[[ Supplied records open ]]
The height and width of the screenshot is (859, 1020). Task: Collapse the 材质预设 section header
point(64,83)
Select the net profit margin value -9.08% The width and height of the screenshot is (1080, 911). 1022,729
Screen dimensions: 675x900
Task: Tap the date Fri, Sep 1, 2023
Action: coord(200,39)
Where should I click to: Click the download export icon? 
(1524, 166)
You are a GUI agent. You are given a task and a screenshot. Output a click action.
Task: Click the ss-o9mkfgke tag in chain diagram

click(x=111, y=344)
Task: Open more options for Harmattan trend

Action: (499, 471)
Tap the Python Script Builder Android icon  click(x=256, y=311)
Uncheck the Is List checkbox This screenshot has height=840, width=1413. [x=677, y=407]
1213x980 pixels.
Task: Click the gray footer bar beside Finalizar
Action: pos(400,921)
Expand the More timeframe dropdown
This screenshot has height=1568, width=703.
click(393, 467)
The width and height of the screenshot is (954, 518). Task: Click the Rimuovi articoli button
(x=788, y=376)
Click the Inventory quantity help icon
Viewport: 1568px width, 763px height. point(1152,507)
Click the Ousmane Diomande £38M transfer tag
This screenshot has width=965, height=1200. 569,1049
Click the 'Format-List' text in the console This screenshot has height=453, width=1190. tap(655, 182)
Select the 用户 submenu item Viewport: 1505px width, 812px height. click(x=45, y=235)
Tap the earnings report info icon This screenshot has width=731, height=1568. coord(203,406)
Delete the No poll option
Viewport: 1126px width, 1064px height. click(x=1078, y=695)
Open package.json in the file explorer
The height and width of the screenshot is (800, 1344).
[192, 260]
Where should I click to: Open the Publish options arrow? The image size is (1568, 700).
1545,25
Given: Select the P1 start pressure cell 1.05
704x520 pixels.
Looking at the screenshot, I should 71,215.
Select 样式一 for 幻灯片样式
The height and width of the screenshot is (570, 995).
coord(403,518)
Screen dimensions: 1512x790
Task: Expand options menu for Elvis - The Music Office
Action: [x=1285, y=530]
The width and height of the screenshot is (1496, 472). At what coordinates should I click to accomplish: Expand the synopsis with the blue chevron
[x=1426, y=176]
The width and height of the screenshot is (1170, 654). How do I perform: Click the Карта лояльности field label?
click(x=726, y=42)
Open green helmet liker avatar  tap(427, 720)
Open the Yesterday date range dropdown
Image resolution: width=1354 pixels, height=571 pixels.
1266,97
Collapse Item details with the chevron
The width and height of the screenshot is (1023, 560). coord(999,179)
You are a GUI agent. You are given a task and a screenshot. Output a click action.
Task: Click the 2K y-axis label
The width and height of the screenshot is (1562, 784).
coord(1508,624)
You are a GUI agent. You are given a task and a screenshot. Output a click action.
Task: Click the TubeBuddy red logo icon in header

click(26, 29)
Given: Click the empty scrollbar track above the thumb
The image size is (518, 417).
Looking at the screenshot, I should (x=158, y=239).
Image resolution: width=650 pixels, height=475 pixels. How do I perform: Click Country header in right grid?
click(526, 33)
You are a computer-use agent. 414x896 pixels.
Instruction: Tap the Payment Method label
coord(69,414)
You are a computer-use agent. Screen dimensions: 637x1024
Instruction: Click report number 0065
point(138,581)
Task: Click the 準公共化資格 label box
[[ Supplied records closed ]]
**Exercise directions**.
Only the lines from the one with "You are a computer-use agent. Screen" through the last line of the records belong in the answer, each copied exactly.

**Answer for this exercise**.
You are a computer-use agent. Screen dimensions: 637x1024
Instruction: Click report number 0065
point(138,581)
Task: Click the 準公共化資格 label box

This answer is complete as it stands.